## TASK DESCRIPTION
Return exactly, please, the lines from the one containing "The width and height of the screenshot is (731, 402)." to the last line of the entries below, and nothing else, leaving pictures out.

## INPUT FOR THIS TASK
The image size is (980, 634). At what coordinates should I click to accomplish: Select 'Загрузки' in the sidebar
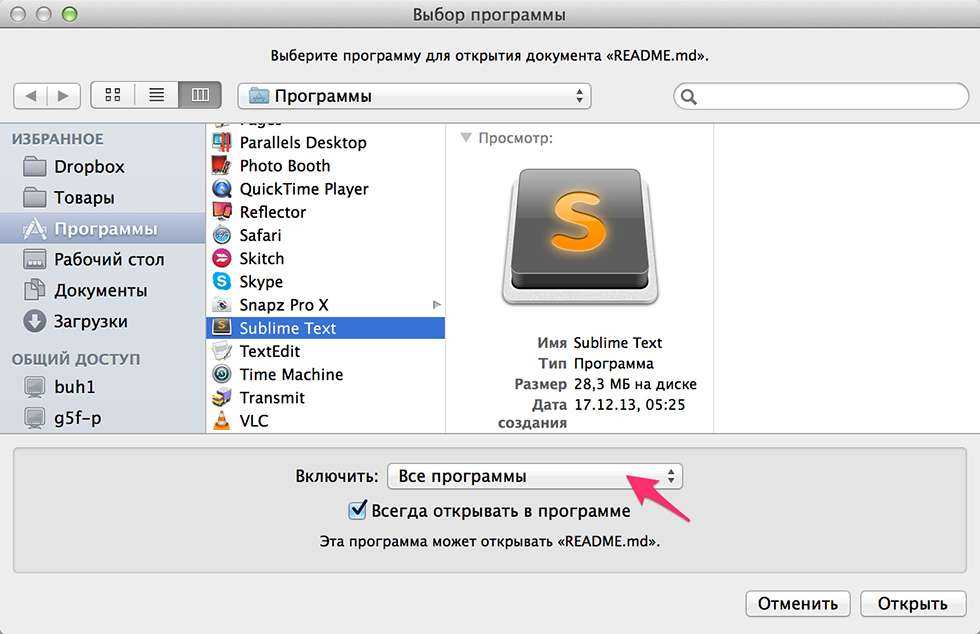(90, 322)
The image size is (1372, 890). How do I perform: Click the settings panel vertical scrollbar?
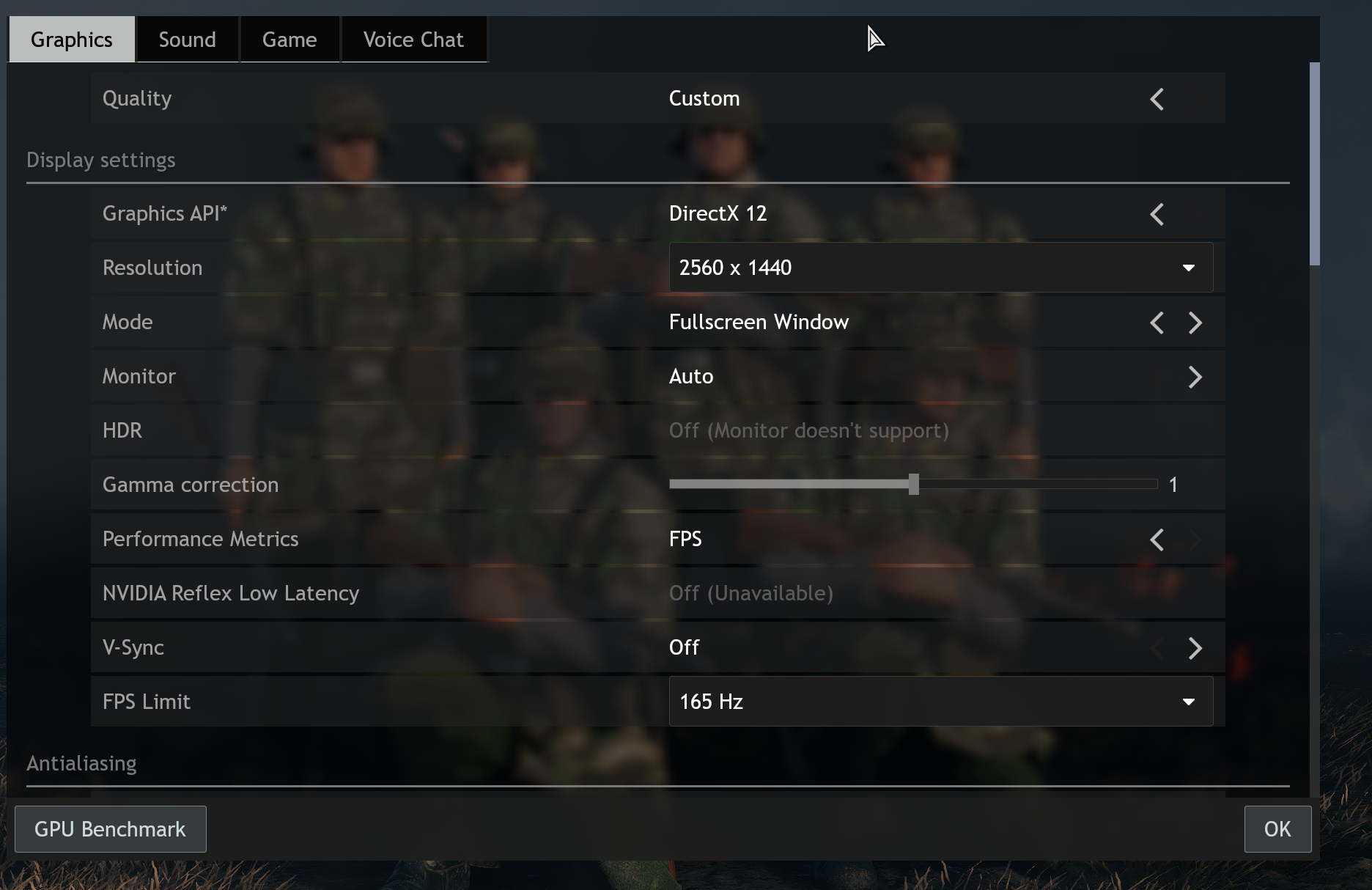click(1314, 164)
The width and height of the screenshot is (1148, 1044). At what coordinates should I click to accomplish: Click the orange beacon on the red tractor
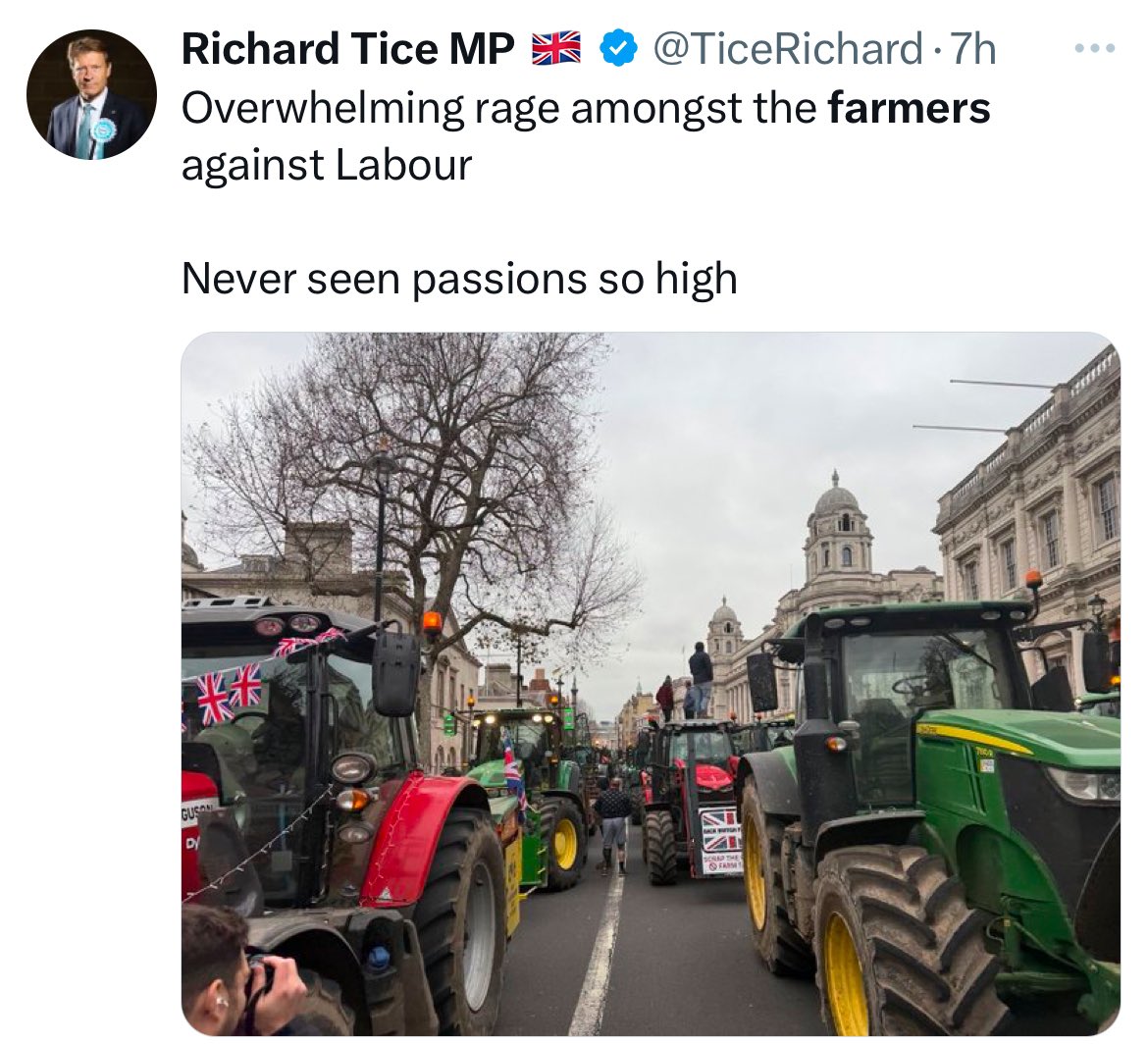coord(433,622)
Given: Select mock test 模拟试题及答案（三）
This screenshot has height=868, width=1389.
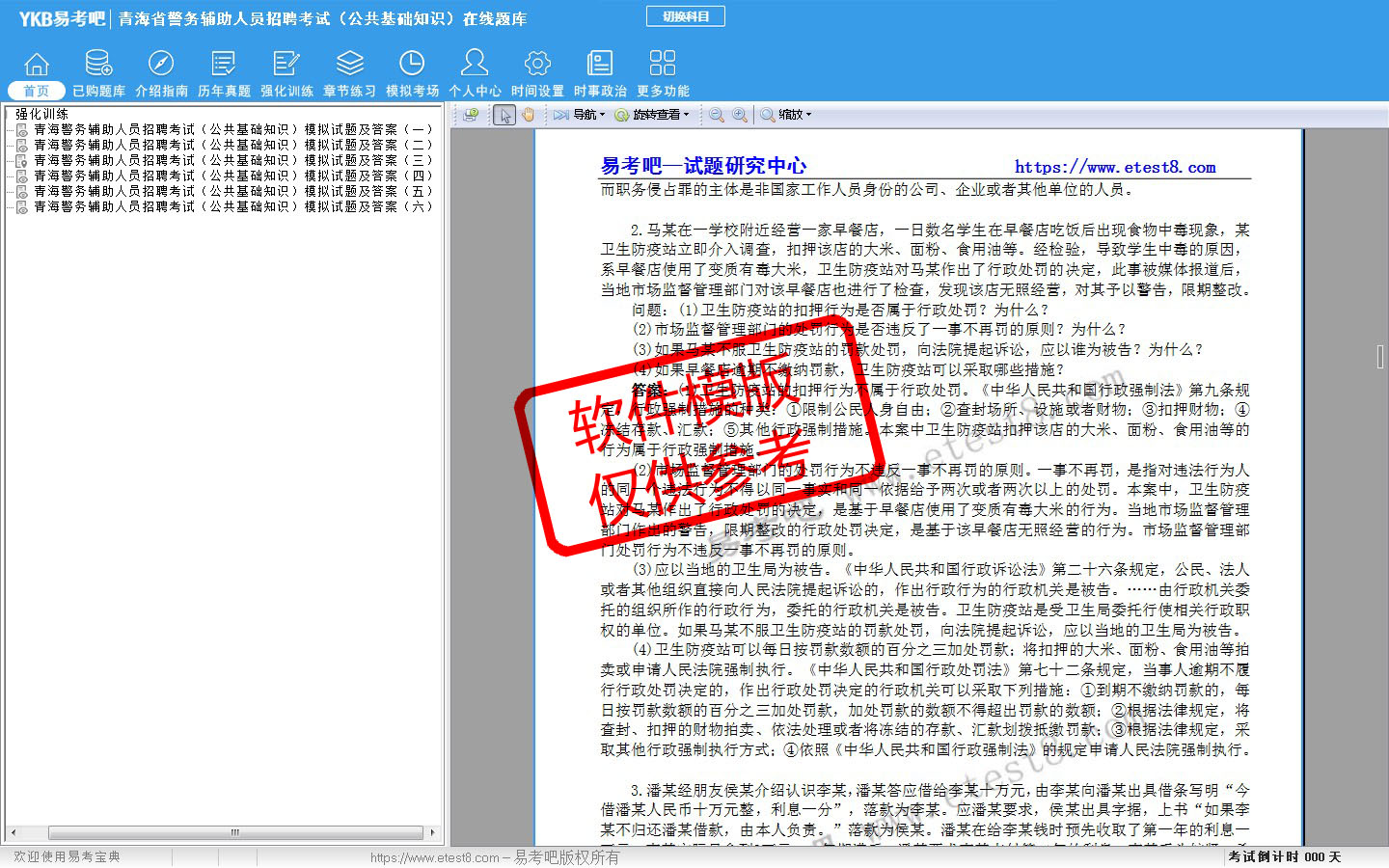Looking at the screenshot, I should click(232, 160).
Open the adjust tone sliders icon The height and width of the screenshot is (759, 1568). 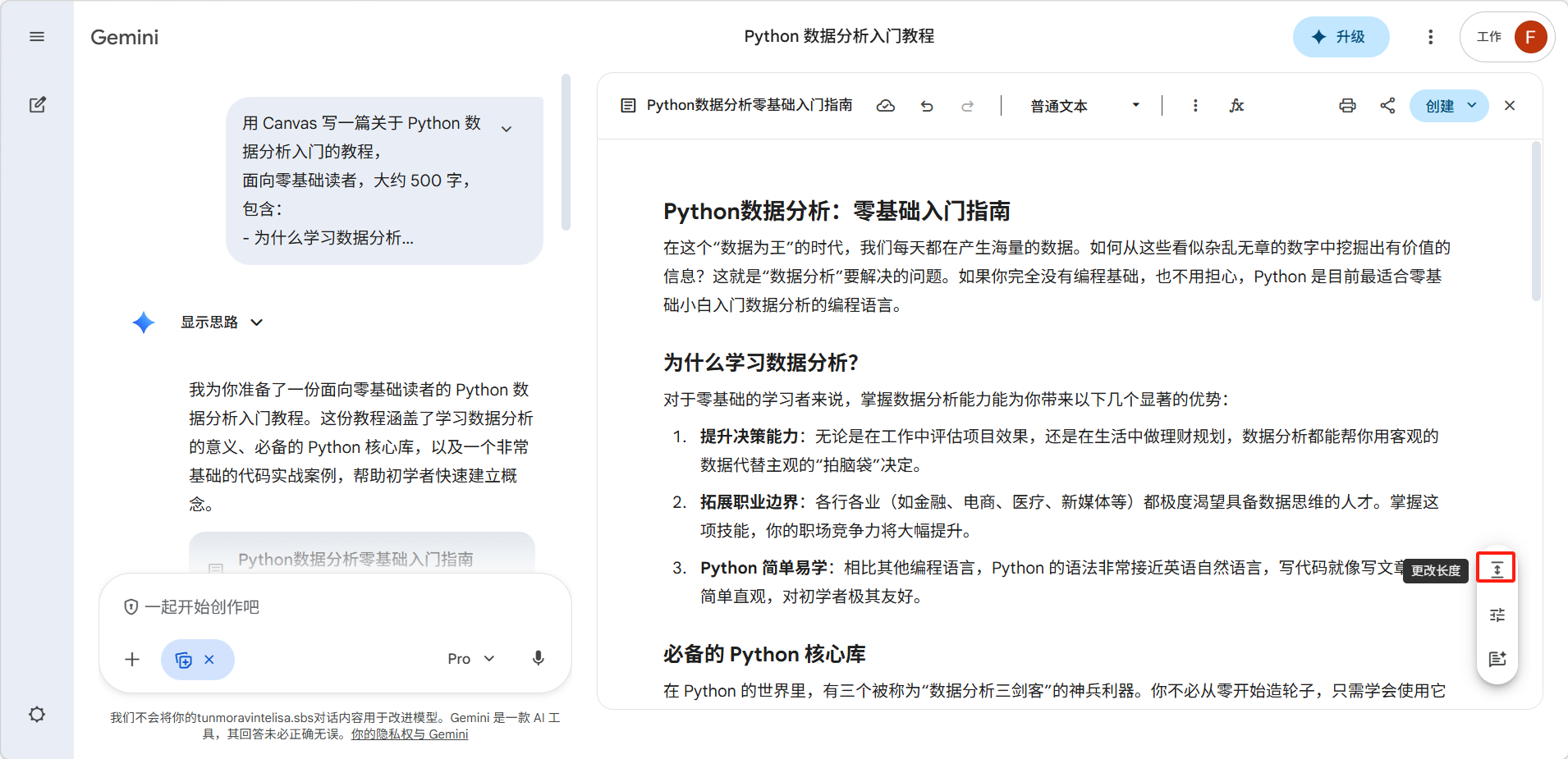pos(1497,615)
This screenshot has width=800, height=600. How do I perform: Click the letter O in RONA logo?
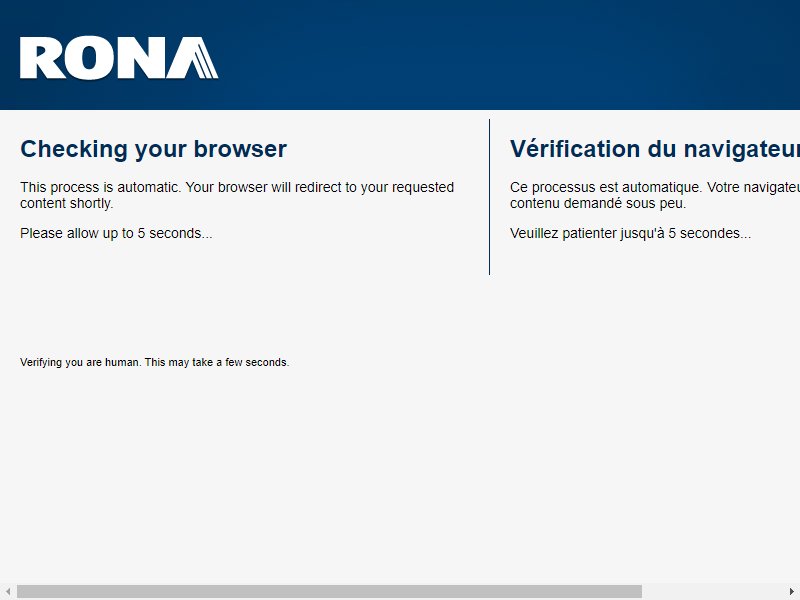point(88,58)
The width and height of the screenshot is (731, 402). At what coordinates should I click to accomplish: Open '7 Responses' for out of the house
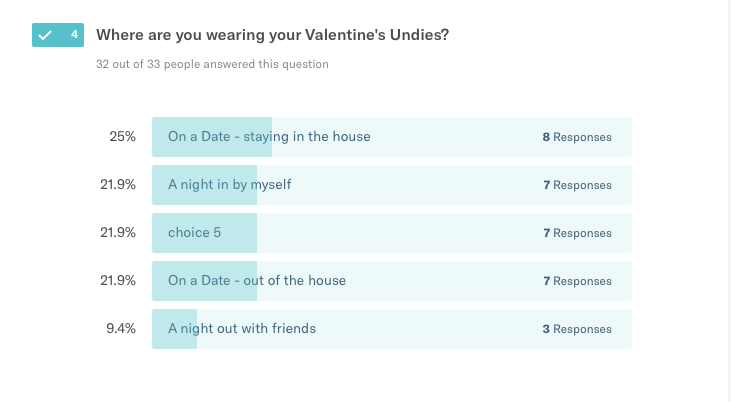point(577,281)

## RESPONSE TO THIS EXERCISE
The width and height of the screenshot is (731, 402). At what coordinates should I click to accomplish: Open '7 Responses' for out of the house
point(577,281)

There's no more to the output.